Online open season on UK media regulation

9 August 2011 – A government-appointed inquiry team under the Lord Justice Leveson is to spend at least one year looking into UK press ethics and regulation following scandalous revelations about illicit phone hacking by journalists at the News of the World. The affair has been kept in the spotlight by investigative journalist Nick Davies and his colleagues at The Guardian. To date 11 people, including News International executives, journalists and their associates have been arrested as part of a criminal investigation into the scandal.

Lord Leveson will look into the specifics of the case once judicial proceedings have been completed.

The whole affair has already had extraordinary repercussions, with the closure of one of Britain’s oldest and most popular, if salacious, newspapers and the loss of hundreds of jobs, the recall of parliament, global media magnate Rupert Murdoch being humiliated before a special parliamentary hearing, the resignation of London’s most senior police officers, and the most powerful examples yet of how ‘social media’ can hold the mainstream to account. It has also led to the Chair of the Press Complaints Commission announcing she will stand down once her three-year term is over. It has had an impact overseas too.

For background on the News of the World scandal see the Wikipedia article.

For a time line see here.

For a wall chart see here.

The closure of the News of the World followed, but is not directly attributable to, an online campaign directed at its advertisers. For an account of how it was developed see here.

Public opprobrium also affected subscriptions to its more venerable sister paper The Times, available online but only behind a paywall.

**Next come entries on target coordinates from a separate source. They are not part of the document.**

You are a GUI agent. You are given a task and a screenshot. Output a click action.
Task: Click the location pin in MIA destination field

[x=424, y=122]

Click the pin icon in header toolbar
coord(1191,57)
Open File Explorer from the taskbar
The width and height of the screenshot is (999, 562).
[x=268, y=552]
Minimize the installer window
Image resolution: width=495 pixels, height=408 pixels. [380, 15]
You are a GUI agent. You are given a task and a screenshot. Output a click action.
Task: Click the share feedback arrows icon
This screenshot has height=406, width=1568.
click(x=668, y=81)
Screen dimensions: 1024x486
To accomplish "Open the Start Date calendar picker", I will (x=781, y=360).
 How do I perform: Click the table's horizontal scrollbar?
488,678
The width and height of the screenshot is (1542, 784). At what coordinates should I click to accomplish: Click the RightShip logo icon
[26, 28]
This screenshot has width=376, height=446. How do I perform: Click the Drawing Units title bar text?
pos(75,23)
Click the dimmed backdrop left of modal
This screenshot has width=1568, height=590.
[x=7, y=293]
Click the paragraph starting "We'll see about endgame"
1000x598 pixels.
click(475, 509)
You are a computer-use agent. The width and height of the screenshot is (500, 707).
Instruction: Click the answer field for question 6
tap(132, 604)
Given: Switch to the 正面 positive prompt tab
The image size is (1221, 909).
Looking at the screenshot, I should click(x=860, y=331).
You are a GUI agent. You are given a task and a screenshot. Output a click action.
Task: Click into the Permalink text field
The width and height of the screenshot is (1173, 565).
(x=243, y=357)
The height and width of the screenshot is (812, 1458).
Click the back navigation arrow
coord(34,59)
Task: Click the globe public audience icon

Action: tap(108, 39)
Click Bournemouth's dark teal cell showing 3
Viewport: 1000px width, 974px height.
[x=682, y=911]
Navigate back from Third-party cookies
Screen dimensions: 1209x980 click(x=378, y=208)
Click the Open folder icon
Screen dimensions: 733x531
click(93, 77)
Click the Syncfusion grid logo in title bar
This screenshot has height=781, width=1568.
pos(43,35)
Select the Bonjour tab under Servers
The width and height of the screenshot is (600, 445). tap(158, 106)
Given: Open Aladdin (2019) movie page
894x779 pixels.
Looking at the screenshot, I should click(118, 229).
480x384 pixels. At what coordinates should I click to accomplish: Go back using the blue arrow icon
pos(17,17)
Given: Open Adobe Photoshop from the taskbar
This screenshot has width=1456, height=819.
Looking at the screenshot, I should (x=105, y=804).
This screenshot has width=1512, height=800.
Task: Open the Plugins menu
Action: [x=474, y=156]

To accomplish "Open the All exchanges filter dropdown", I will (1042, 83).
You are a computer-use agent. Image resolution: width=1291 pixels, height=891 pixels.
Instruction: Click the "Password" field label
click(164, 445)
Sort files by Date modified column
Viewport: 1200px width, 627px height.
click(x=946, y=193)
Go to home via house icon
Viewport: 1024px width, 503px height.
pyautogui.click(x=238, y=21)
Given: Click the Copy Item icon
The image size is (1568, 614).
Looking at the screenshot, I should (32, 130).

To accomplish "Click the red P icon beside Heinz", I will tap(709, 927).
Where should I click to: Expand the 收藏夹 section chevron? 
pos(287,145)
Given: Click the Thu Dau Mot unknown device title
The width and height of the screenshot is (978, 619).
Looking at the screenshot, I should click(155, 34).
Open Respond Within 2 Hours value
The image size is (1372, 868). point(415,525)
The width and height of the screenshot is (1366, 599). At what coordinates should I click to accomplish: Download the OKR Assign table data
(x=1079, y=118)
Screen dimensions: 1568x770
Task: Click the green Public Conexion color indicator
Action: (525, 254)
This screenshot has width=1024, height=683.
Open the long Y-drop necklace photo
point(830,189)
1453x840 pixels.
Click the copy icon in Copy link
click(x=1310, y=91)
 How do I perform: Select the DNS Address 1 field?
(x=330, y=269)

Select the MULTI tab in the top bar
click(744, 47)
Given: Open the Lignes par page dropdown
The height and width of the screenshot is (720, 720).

And the impact of Twitter has been evident in many different ways. Within minutes of one MP tweeting about a briefing paper about reform of self-regulation supplied by MediaWise, the BBC was requesting an interview with the journalism ethics charity about its content.

Bloggers have had a field day. See for example “gawker”.

Journalists have been engaged in a lot of self-reflection too – for examples see:

Emma Hartley’s Glamour Cave,

Press Gazette.

Meanwhile numerous online fora have opened up to encourage public debate about the future of British journalism and regulation. See for example openDemocracy.

The team at Full Fact have begun a Press Inquiry website (no longer active) to ‘keep tabs’ on the Leveson Inquiry.

And media watchdog groups and academics have formed a consortia to prepare evidence and recommendations to the Leveson inquiry which will begin its hearings in September.